- [EXTRACT TO READ]

■ ■ ■ ■ ■ ■ ■

BTW, joking aside: The criteria for getting into the New Yorker's Debut Fiction issue doesn't have anything to do with going to Iowa or Columbia. It's whether the book is under contract with a major publisher. I know. My agent received a call when my first book was in its galleys in order for the editor to see if there was anything in it they could "discover."

Reveal Thyself said...

I keed, I keed.

Anonymous said...

This is a good debate, thank you for your kind words, Second Anonymous. I prickled a little bit at your first comment because I am a black writer, and felt slighted on behalf of all black writers who have ever been published:)

You are certainly correct that all these "connections" help writers, agents, other writers, etc and that it also helps to have a precedent, eg, if an Indian writer wins the Booker, the next few Indian writers to come along will be looked at with greater interest. But I think it would be going a bit far to argue that topicality, diversity etc takes precedence over substance. If I do get published, I would like to believe that a publisher has taken a shine to my work, and any charm, good looks, or "exoticality" that I have will be a marketing boon, not the reason for publishing me:)

Anonymous said...

Anonymous Reveal Thyself:
You present the matter in an interesting way. But what if it is true that only the Ins (with the advantages that the Ins possess) get published? And that the Outs (without any of those advantages) don't? Could it actually be the Way It Works?
There are exceptions to this dismal rule, yes, but not many (and fewer every day; in the past, there was much more openeness in publishing).
I just deleted two long paragraphs. I was getting onto dangerous ground. One related how a friend of mine went about becoming a successful author and the other about how I got my first story published.
Both paragraphs presented a very cynical look at the process of succeeding in the literary world. I've become cynical because of what I've experienced and observed.

■ ■ ■ ■ ■ ■ ■

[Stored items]

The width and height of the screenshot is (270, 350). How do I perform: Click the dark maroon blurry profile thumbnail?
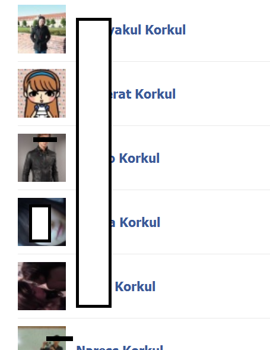coord(42,286)

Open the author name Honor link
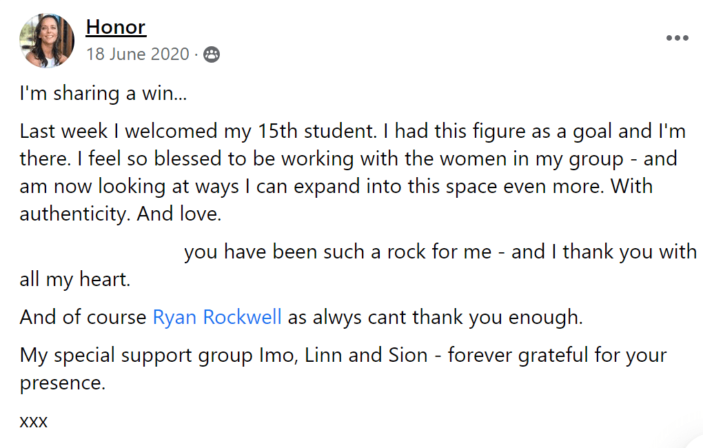116,28
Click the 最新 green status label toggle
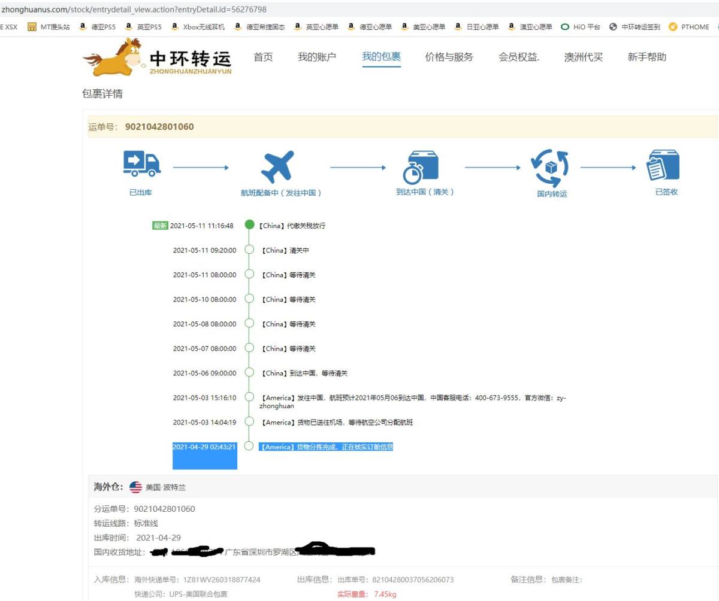719x601 pixels. 160,226
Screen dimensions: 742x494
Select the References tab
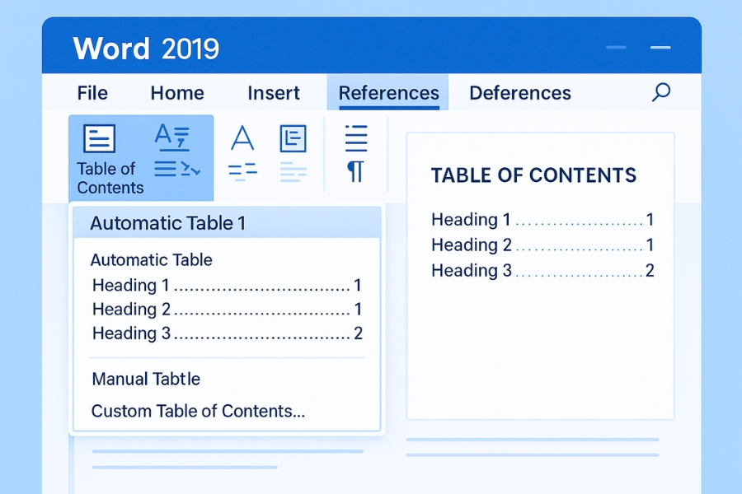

■ ■ ■ ■ ■ ■ ■

- [PROBLEMS TO WORK ON]
1/ In the comment thread on publishing, which qualities does the writer hope would be a marketing boon rather than the reason for being published?
2/ Could you extend the comment thread on publishing, picking up after its last sentence?

- [ANSWER SECTION]
1/ Charm, good looks, and "exoticality."

2/
It's always a disgrace for people to be denied on any grounds beside the content of their character or the quality of their work.
One way groups were denied is by not allowing them to have a Voice.
Now the Outs are a minority group when it comes to having a Voice. Some are pitifully devoid of ANYTHING to recommend them -- they are Nobody's from Nowhereville, submitting to the slush pile. Do some -- even if a small percentage -- produce quality work that deserves to be published? I believe some do, but it isn't like the work that gets accepted. They are, by their nature, producing work that is not in fashion.
To someone who has done excellent work that is (and will be, forever) ignored, all I can say is this: it's not you who has failed.

Anonymous said...

You touched on a key point in this debate, Good Anonymous: the fact that successes want to believe that their success is based solely on the excellence of their work. When that is questioned, the reaction is to lash out.
Like I wrote previously: Rishi Reddi succeeded, with help from people in high places, but she deserved it.
As for many others -- no, I don't believe their work is deserving.
Of course, I'm stating opinions as to quality, and I have as much a right to do that as anybody.
Though I can't do root canal surgery. Not qualified, wouldn't try it.